All these 12-cylinder engines, however, are not the same, except for the three-litre displacement, as required by Formula 1: the Ferrari engine, with the two rows of six cylinders forming an angle of 60° at each other, is characterised by three valves per cylinder, two intakes and one exhaust, in order to get certain benefits that translate into greater power. The Maserati engine fitted on the Cooper is the most orthodox of all, with two valves per cylinder and angle of 60°; the Weslake of the American car of Gurney has 4 valves per cylinder, two intakes and two exhausts, almost vertically mounted. More curious of all is the Honda engine: in it the two rows of cylinders do not form an angle of 60°, but of 90°; since a V12 engine is basically the link of two six cylinders in line, the two rows usually form an angle of 60°, so that the bursts of the cylinders of a row alternate exactly with those of the opposite row.

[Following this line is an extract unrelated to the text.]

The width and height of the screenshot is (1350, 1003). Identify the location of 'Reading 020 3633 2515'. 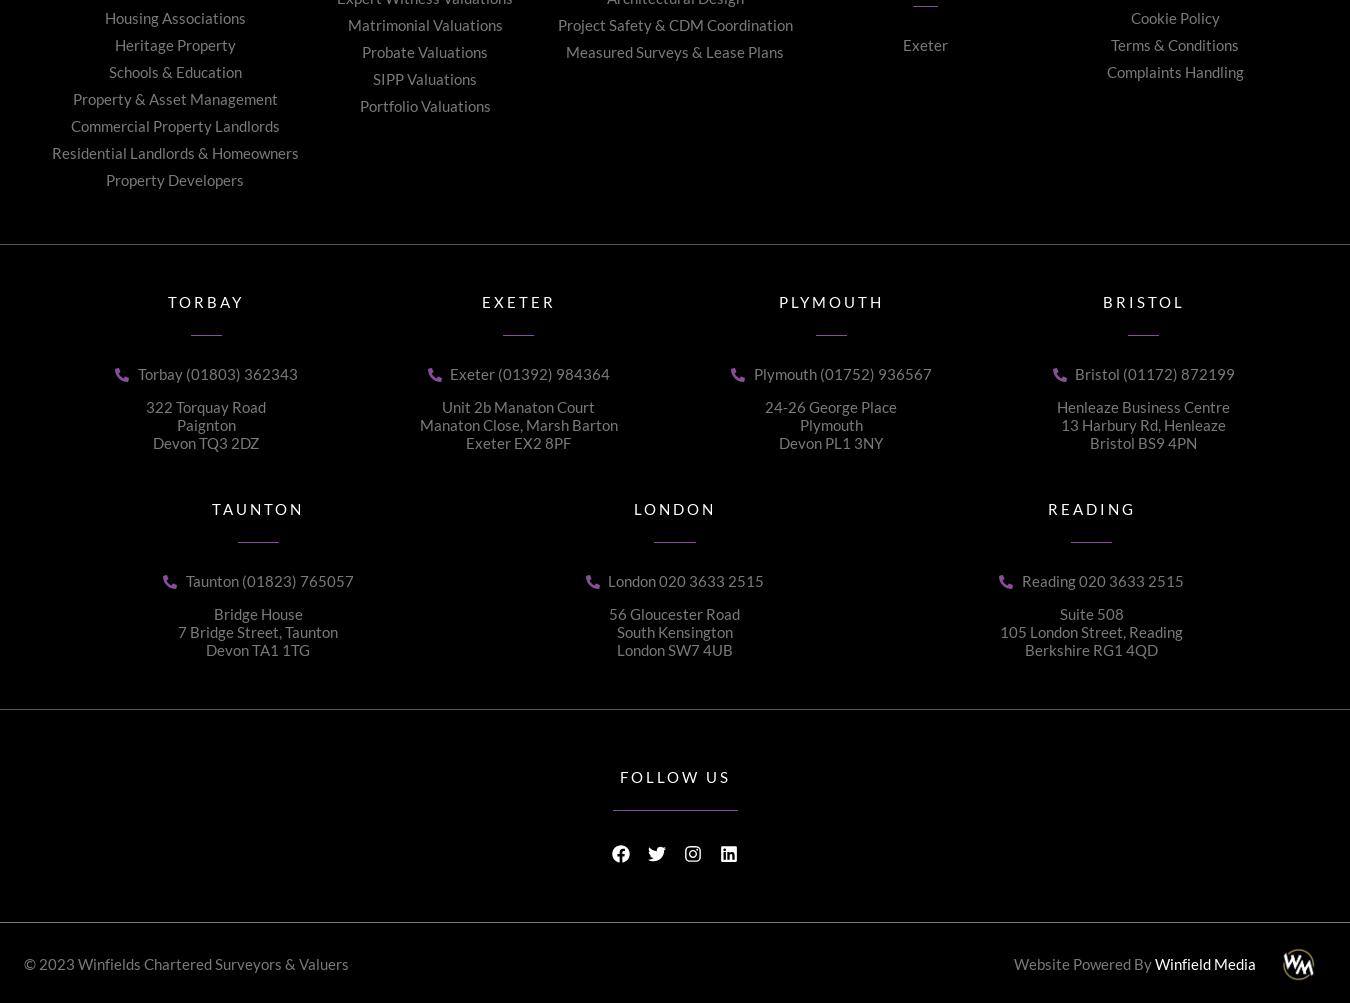
(1102, 580).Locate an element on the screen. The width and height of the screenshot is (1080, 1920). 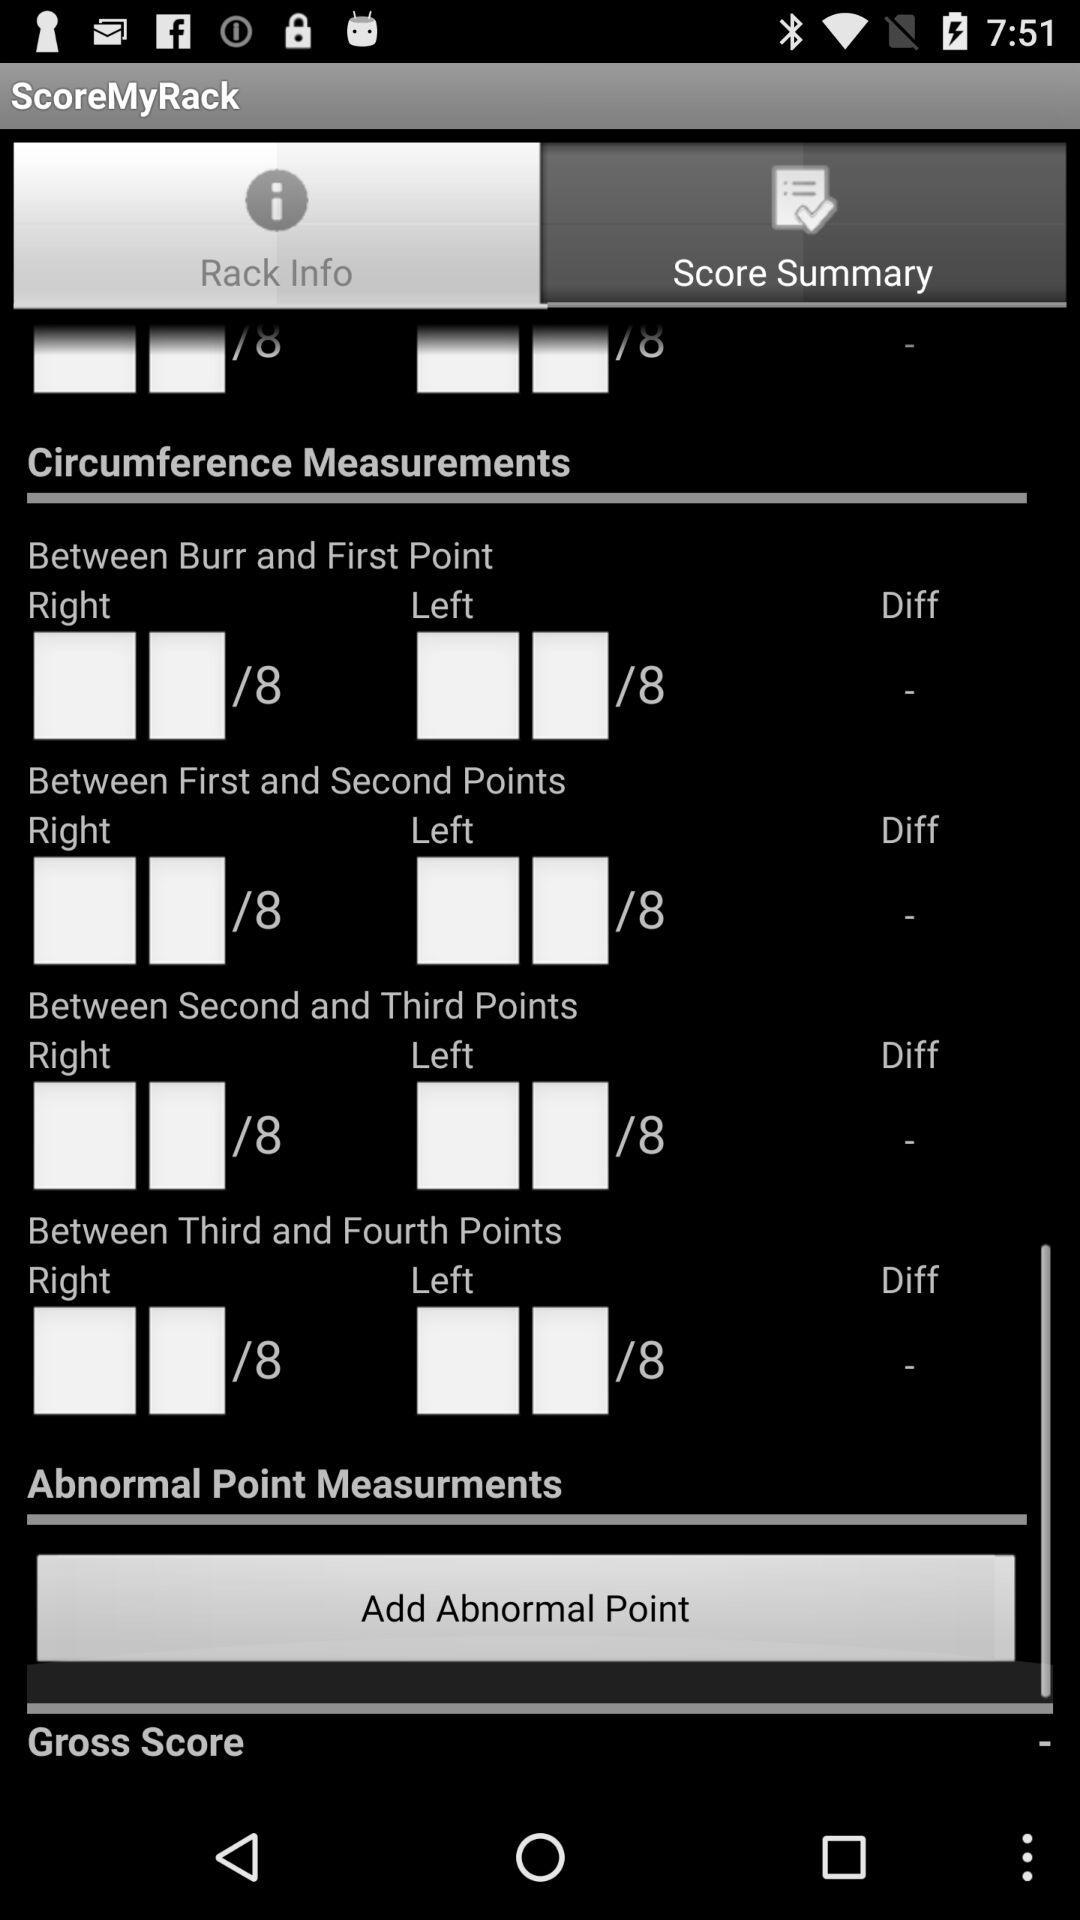
the text field next to 8 at top of the page is located at coordinates (467, 365).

In this way, a smooth running is obtained. The B.R.M.engine, used by this brand and Lotus, is one of the most complex of its kind. The 16-cylinder engines are arranged at horizontal H; to try to clarify this arrangement one can imagine two engines of 4 horizontal cylinders opposing one behind the other, and as many overlapping. In fact, these are two engines which have in common the crankcase but are independent with the two crankshafts for eight cylinders each, two injection pumps and two ignition systems; the two crankshafts are connected by gears. It does not seem likely that the cars of the B.R.M. are further complicated, at least for some time; engineer Rudd (the designer of the team) says that he does not think for now to apply the traction to the four wheels, which was also planned, because the car is already complex enough as it is. Certainly in 1967 we won’t see either the four-wheel drive nor the automatic gearboxes.